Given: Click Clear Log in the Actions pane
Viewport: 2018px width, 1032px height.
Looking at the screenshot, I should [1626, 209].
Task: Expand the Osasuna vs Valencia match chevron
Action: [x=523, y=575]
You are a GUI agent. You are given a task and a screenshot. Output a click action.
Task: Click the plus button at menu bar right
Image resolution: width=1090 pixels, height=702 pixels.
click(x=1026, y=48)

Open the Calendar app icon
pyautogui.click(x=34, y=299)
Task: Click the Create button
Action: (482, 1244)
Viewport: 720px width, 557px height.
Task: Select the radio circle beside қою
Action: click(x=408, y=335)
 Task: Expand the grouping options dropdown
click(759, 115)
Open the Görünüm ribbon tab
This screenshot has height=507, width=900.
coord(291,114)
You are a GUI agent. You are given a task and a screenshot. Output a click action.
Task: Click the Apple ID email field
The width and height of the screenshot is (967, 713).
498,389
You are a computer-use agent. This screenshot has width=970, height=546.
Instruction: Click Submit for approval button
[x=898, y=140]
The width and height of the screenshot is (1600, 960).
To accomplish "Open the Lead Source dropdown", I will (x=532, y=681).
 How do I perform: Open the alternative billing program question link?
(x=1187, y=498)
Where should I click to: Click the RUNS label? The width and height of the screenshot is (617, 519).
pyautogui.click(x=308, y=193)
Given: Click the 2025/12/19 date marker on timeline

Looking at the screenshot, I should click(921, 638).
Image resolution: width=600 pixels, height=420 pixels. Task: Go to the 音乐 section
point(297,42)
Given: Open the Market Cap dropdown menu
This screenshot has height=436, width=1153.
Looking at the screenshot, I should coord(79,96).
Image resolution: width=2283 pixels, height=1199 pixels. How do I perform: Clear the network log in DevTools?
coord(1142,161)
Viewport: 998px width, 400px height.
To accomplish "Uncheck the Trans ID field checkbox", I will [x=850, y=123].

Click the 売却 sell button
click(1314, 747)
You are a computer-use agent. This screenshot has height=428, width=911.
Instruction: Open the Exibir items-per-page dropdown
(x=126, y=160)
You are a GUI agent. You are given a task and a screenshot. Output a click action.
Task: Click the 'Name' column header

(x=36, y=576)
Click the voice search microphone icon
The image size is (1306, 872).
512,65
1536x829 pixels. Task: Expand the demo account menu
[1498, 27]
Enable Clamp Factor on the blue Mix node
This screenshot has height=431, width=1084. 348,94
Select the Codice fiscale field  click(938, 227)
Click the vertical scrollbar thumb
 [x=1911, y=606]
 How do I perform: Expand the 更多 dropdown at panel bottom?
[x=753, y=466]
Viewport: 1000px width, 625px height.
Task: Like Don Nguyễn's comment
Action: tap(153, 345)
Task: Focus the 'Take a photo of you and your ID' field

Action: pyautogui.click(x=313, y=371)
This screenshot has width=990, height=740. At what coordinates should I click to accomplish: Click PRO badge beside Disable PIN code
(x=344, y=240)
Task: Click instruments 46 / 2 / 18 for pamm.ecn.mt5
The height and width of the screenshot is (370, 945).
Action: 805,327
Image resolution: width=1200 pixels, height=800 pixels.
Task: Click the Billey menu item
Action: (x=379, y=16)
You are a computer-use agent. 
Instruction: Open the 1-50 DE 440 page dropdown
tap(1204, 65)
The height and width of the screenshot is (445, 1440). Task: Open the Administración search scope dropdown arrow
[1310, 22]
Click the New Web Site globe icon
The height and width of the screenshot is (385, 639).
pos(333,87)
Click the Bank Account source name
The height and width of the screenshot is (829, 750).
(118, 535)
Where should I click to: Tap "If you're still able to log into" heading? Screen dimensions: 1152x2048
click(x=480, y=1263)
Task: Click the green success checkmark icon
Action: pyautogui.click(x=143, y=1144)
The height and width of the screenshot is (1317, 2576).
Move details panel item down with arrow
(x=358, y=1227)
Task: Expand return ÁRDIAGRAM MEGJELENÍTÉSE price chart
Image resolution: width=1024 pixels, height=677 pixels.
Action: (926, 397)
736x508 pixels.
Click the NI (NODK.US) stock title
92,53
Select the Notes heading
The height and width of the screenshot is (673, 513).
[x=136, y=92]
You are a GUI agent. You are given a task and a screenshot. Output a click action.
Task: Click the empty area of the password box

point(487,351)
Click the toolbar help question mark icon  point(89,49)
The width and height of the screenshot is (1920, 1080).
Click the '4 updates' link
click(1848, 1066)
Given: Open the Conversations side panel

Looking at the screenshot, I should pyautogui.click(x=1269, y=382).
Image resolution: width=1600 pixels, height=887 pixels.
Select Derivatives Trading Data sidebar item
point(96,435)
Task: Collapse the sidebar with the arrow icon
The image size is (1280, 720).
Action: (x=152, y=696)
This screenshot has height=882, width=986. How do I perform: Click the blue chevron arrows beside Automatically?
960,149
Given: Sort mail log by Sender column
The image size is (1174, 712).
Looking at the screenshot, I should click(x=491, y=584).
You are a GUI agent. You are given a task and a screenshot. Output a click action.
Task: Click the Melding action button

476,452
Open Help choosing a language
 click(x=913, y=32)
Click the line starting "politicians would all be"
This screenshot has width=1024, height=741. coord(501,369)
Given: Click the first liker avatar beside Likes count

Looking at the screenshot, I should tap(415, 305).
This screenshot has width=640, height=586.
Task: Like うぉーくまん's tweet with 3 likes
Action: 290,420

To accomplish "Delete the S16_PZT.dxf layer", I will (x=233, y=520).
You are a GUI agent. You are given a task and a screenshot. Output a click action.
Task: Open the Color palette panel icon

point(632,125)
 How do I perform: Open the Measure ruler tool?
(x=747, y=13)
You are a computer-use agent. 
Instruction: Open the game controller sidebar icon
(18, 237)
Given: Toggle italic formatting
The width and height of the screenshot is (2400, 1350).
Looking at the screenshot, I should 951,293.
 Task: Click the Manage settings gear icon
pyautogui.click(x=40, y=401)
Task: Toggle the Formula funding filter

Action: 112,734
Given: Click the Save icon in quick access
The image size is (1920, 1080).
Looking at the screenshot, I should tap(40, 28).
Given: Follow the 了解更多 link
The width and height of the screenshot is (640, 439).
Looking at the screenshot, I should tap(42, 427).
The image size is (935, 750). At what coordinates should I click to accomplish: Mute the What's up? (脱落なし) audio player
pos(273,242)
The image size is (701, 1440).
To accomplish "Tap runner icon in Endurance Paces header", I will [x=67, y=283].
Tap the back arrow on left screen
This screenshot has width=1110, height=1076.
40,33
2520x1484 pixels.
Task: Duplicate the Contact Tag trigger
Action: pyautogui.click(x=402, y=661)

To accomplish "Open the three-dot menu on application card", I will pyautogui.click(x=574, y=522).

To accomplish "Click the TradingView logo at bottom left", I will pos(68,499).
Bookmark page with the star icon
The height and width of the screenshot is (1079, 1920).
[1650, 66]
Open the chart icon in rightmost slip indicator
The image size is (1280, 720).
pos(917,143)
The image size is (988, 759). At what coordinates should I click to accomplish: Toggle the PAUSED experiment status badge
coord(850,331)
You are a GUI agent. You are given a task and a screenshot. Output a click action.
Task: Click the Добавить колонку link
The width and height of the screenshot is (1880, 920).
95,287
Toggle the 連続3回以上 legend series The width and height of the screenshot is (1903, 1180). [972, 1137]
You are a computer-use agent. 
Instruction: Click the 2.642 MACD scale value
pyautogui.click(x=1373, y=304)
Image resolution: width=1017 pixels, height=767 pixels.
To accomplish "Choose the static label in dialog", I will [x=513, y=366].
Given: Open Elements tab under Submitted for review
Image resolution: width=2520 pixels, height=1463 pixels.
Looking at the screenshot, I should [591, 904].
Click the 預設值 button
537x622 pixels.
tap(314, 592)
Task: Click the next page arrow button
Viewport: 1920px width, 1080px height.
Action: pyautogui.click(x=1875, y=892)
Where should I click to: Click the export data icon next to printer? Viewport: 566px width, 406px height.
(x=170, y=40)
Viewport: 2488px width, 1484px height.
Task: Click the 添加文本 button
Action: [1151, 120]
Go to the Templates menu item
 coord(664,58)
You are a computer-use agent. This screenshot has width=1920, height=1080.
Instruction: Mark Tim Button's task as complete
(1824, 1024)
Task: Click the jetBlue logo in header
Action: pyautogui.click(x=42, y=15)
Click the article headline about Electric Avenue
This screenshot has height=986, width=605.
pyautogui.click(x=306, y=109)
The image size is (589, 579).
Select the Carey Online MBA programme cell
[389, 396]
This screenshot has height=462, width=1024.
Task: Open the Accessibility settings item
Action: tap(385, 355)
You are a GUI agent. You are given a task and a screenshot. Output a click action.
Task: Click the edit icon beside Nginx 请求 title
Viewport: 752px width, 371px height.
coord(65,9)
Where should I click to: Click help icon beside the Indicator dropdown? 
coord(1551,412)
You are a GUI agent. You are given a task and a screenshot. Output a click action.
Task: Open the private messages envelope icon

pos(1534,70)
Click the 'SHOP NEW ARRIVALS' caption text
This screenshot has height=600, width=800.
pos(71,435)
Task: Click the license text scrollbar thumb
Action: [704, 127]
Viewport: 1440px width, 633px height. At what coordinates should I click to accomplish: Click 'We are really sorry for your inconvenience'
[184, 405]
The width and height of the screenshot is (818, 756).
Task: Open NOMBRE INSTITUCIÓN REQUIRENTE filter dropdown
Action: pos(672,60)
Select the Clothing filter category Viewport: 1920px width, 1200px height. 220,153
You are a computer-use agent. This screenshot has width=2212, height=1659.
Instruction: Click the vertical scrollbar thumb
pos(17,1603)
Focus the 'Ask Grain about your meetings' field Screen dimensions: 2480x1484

::::::

Task goal —
Can you write out, word for word, the entries above from their very first line through the line containing "Looking at the screenshot, I should coord(79,96).", including both of those lines?

Answer —
Given: Click Clear Log in the Actions pane
Viewport: 2018px width, 1032px height.
Looking at the screenshot, I should [1626, 209].
Task: Expand the Osasuna vs Valencia match chevron
Action: [x=523, y=575]
You are a GUI agent. You are given a task and a screenshot. Output a click action.
Task: Click the plus button at menu bar right
Image resolution: width=1090 pixels, height=702 pixels.
click(x=1026, y=48)

Open the Calendar app icon
pyautogui.click(x=34, y=299)
Task: Click the Create button
Action: (482, 1244)
Viewport: 720px width, 557px height.
Task: Select the radio circle beside қою
Action: click(x=408, y=335)
 Task: Expand the grouping options dropdown
click(759, 115)
Open the Görünüm ribbon tab
This screenshot has height=507, width=900.
coord(291,114)
You are a GUI agent. You are given a task and a screenshot. Output a click action.
Task: Click the Apple ID email field
The width and height of the screenshot is (967, 713).
498,389
You are a computer-use agent. This screenshot has width=970, height=546.
Instruction: Click Submit for approval button
[x=898, y=140]
The width and height of the screenshot is (1600, 960).
To accomplish "Open the Lead Source dropdown", I will (x=532, y=681).
 How do I perform: Open the alternative billing program question link?
(x=1187, y=498)
Where should I click to: Click the RUNS label? The width and height of the screenshot is (617, 519).
pyautogui.click(x=308, y=193)
Given: Click the 2025/12/19 date marker on timeline

Looking at the screenshot, I should click(921, 638).
Image resolution: width=600 pixels, height=420 pixels. Task: Go to the 音乐 section
point(297,42)
Given: Open the Market Cap dropdown menu
This screenshot has height=436, width=1153.
Looking at the screenshot, I should coord(79,96).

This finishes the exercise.